Но Зеведей уже вскарабкался на скалу и рыскал хищным взглядом по равнине. По полю бежали мужчины и женщины. Они падали, поднимались и рыдали при этом. В селе началась суматоха, женщины рвали на себе волосы, а за ними, склонившись к земле, молча ступали, вытянувшись в ряд, мужчины.

– Да что же это происходит, ребята? – воскликнул почтенный Зеведей. – Куда вы? Почему женщины плачут?

Но люди не отвечая спешили к токам.

– Куда же вы? Кто умер? – орал Зеведей, размахивая кулаками. – Кто умер?

Приземистый толстяк остановился перевести дух.

– Зерно! – ответил он.

– Говори серьезно! Я – почтенный Зеведей и шуток не понимаю. Кто умер?

– Зерно, ячмень, хлеб! – послышались отовсюду голоса.

Почтенный Зеведей так и застыл с раскрытым ртом, но затем вдруг резко хлопнул себя по бокам. Он понял.

– Потоп унес урожай с токов, – невнятно пробормотал он. – И наплачется же теперь беднота!

Голоса раздавались уже по всему полю, в селе не осталось ни души, женщины высыпали на тока и ползали в грязи, пытаясь выбрать из канав и борозд скудные остатки ячменя.
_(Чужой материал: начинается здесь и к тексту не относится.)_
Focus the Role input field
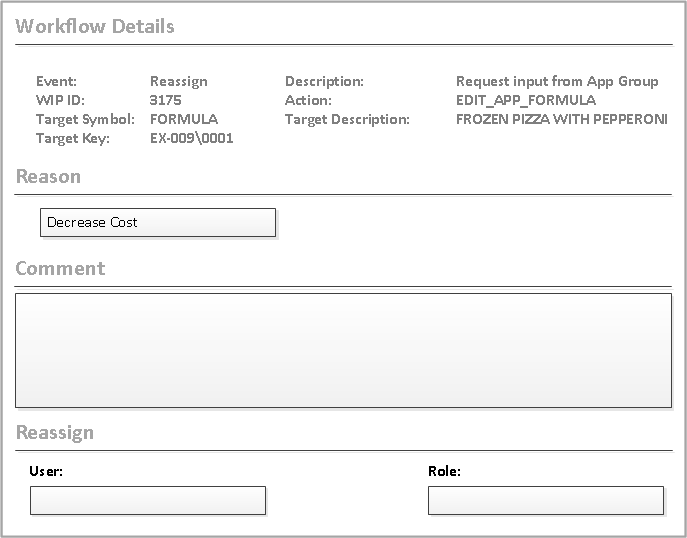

Рыбаки стояли, расправив плечи, уже не в силах тащить сети. Увидав, что они тоже праздно уставились на поле, почтенный Зеведей пришел в ярость.

– За работу, ребята! – закричал он, спускаясь со скалы. – Ну-ка, взялись!

Он снова ухватился за веревку, делая вид, будто тоже работает.

–Мы, слава Богу, рыбаки, а не пахари. Нам-то какое дело до потопа? Рыбкам есть где плавать, они не захлебнутся! Дважды два – четыре!

Филипп бросил стадо и, прыгая со скалы на скалу, приблизился, желая поговорить.

– Новый потоп, ребята! – крикнул он. – Во имя Бога, остановитесь, давайте поговорим! Наступил конец света! Гляньте-ка, сколько несчастий приключилось: третьего дня распяли великую надежду нашу – Зилота; вчера Бог отверз водопады небесные, как раз в ту самую минуту, когда тока были уже полны, и остались мы без хлеба. А недавно у меня разродилась овца и принесла агнца о двух головах… Поверьте мне, наступил конец света, и потому – заклинаю вас верой вашей! – бросайте работу и давайте поговорим!

Но почтенный Зеведей распалился от этих слов пуще прежнего. Кровь бросилась ему в голову.

– Послушай-ка, Филипп, оставь нас лучше в покое! – крикнул он. – Не видишь разве: мы заняты делом! Мы – рыбаки, а ты – чабан, а плакаться – теперь дело хлебопашцев! За работу, ребята!

– А разве тебе, почтенный Зеведей, не жаль земледельцев, которые помрут с голоду? – возразил пастух. – Они ведь, знаешь, тоже израильтяне и братья наши, и все мы – единое древо, хлебопашцы же – корни его, коль засохнут они, зачахнем и все мы… И вот еще что, почтенный Зеведей: коль все мы повымрем к приходу Мессии, кого же он тогда спасать будет, скажи на милость?

Почтенный Зеведей распалился до того, что, казалось, готов был лопнуть со злости.

– Ступай отселе, если в Бога веруешь, ступай к своим филиппятам: надоело уже слушать о Мессиях. То один придет – и тут же его распнут, то другой – и этого распнут. Знаешь, какие вести шлет Андрей отцу своему Ионе? Куда ни пойдешь, где ни остановишься – всюду крест, а пересохшие колодцы полны Мессий… Так что хватит! Нам хорошо и без Мессий, и без них у нас хлопот хоть отбавляй. Принеси-ка мне лучше сыру, а я тебе за него рыбы дам. Ты – мне, я – тебе, вот что есть Мессия!

Он засмеялся и повернулся к своим работникам:

– Ну-ка, живей, ребята! Разведем огонь, сварим ухи да похлебаем. Солнце уже высоко над головой.